As of Monday, July 22 total oil product stocks in Fujairah stood at 19.379 million barrels, adding 307,000 barrels week on week. Overall product stocks rose by 1.6% with a large build in heavy distillate stocks and smaller draws in light and middle distillate stocks.
Stocks of light distillates fell by 675,000 barrels reflecting a draw of 8.3% week on week. Total volumes stood at 7.483 million barrels. Gasoline markets in both the East and West eased as disruptions from Hurricane Barry to US Gulf Coast refining proved to be less than feared. The FOB Singapore 92 RON gasoline crack against front month ICE Brent crude futures fell to a three-week low of $5.52/b yesterday, S&P Global Platts data showed. However, premiums for Arab Gulf gasoline continued to rise amid news that the RFCC unit at Abu Dhabi’s Ruwais Refinery West is to undergo maintenance and is currently offline, according to a ADNOC spokesman.

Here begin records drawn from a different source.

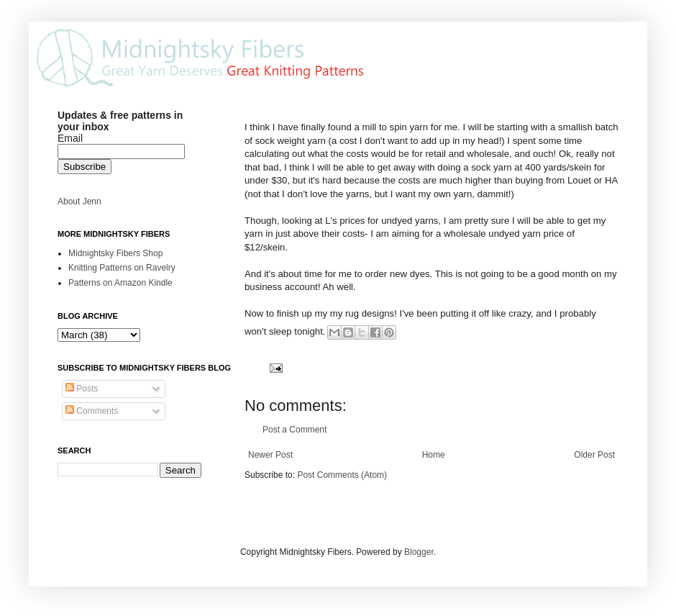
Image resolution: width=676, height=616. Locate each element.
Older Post (594, 455)
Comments (91, 411)
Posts (81, 389)
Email (70, 138)
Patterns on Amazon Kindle (120, 283)
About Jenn (79, 201)
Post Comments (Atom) (342, 475)
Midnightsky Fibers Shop (115, 253)
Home (434, 455)
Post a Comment (294, 430)
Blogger (419, 552)
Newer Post (270, 455)
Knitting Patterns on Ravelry (122, 268)
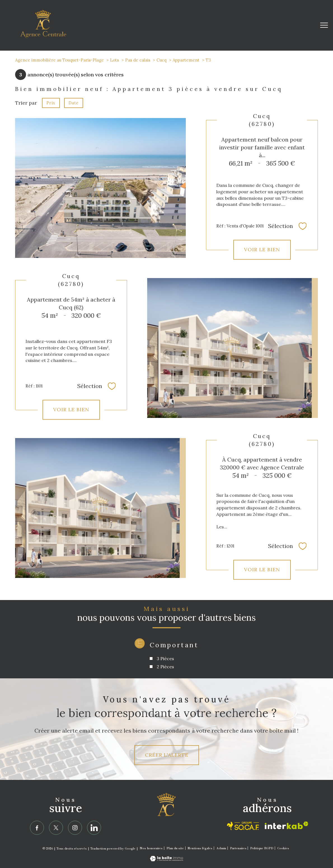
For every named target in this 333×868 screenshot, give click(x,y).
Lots (114, 60)
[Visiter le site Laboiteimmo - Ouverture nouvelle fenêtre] (166, 859)
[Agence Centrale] (166, 810)
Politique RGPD (262, 848)
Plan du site (175, 848)
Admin (221, 848)
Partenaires (238, 848)
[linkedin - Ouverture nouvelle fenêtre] (94, 828)
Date (73, 103)
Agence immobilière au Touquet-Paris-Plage (59, 60)
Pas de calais (138, 60)
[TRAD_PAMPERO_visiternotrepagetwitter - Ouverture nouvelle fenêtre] (56, 828)
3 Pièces (165, 658)
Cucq (161, 60)
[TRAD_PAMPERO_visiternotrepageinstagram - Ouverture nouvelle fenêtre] (75, 828)
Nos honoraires (151, 848)
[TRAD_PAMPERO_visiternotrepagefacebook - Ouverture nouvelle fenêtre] (37, 828)
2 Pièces (165, 666)
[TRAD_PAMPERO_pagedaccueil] (43, 36)
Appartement (186, 60)
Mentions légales (200, 848)
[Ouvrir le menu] (324, 25)
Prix (51, 103)
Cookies (283, 848)
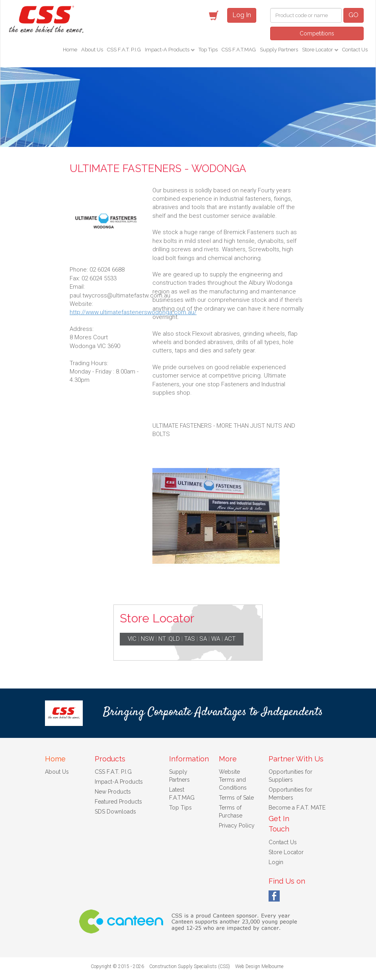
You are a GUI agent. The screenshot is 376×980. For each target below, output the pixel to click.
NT (162, 639)
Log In (242, 15)
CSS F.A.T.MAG (239, 49)
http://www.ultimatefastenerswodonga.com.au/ (133, 312)
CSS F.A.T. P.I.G (124, 49)
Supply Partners (279, 49)
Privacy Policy (237, 825)
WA (216, 639)
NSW (147, 639)
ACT (230, 639)
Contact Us (355, 49)
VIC (132, 639)
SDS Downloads (115, 812)
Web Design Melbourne (259, 966)
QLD (174, 639)
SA (203, 639)
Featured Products (118, 802)
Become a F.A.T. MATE (297, 808)
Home (70, 49)
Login (276, 862)
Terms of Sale (236, 798)
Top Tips (208, 49)
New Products (113, 792)
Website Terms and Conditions (233, 780)
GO (353, 15)
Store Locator (318, 49)
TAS (189, 639)
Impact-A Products (168, 49)
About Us (92, 49)
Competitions (317, 33)
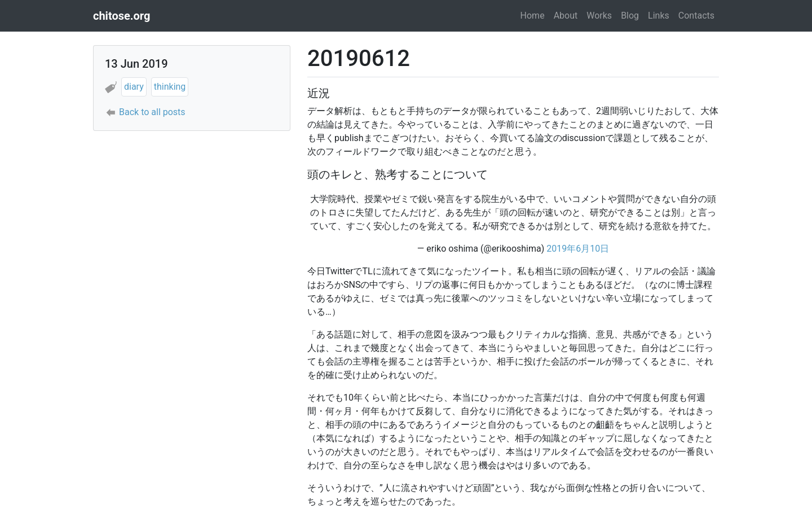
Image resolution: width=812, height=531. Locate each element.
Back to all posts (152, 112)
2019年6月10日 (577, 248)
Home (532, 15)
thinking (170, 86)
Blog (630, 15)
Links (659, 15)
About (566, 15)
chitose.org (121, 16)
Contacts (696, 15)
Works (599, 15)
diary (134, 86)
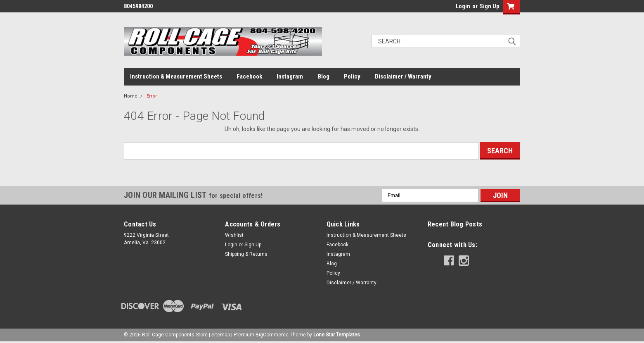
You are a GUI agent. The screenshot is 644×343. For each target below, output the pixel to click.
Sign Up (489, 6)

Stocks of middle distillates fell by 9.2%, subtracting 213,000 barrels to stand at 2.101 million barrels at the start of the week. Middle distillate sentiment remained positive in the East of Suez. Summer travel demand in Europe continued to bolster sentiment in the jet fuel market, while gasoil supply has so far proved less than expected. Traders also noted the ongoing tensions along the Strait of Hormuz could constrain the flow of product out of the Arab Gulf, with a knock-on effect on India and the rest of Asia. ‘Even if there are no disruptions, there will be an impact, insurance for vessels loading jet in the [Arab] Gulf will be higher. Indian cargoes should all be going West,’ said a Singapore-based trader.
Stocks of heavy distillates rebounded by 13.9%, building by 1.195 million barrels on the week to stand at 9.795 million barrels. Stocks fell to a four-month low last week, but bounced back to close to previous level. Bunker demand in Fujairah is holding up despite recent security concerns. Some ships are opting to bunker in Singapore instead, but lower prices have helped to keep Fujairah supported. ‘Demand has been more due to high bunker premiums in Singapore and tightness there, but the war risk premiums are still taking a hit on things here,’ said a Fujairah bunker supplier. The spread between 380 CST delivered bunker in Singapore and Fujairah was assessed at $15.75/mt yesterday, compared to over $30/mt a week ago.